As is usual in mathematical research, at the beginning people threw out many more questions than answers. Little by little, some key questions were answered and the project gained momentum. "It was extremely enjoyable, but somewhat addictive," Gowers says. "I had a feeling that it became a spectator sport. Just before going to bed, I might have some ideas and put them on the blog with some questions, and then when I woke up, someone in the US might have come up with some answers."

Ryan O'Donnell, a theoretical computer scientist at Carnegie Mellon University, got hooked as well. "It was very hectic," he says. "I had to think for four or five hours a day to come up with some small idea or question to ask. I thought about it every day. Eventually, after it was over, Gowers said that he spent a lot of time too, so then I felt better."

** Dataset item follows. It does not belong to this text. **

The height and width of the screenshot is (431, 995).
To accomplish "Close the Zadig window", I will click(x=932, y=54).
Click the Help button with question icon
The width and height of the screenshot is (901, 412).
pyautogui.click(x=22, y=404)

Other participants also reported working hard, and Gowers admits, "I'm not sure I believe in the original idea of a super-brain." Nevertheless, the exhilarating speed with which they produced a result points to some kind of emergent phenomenon. The speed was partly a result of the number and variety of the ideas that were produced. In addition, the structure of the process encouraged efficiency. With solitary research or small collaborations, "it's quite tempting to go into great detail exploring an idea," Gowers says. "Then you find out that the calculations don't work out, and then afterwards you realize that there was a reason it didn't work. With lots of people, someone may see the reason it's not going to work very quickly and spare you the time."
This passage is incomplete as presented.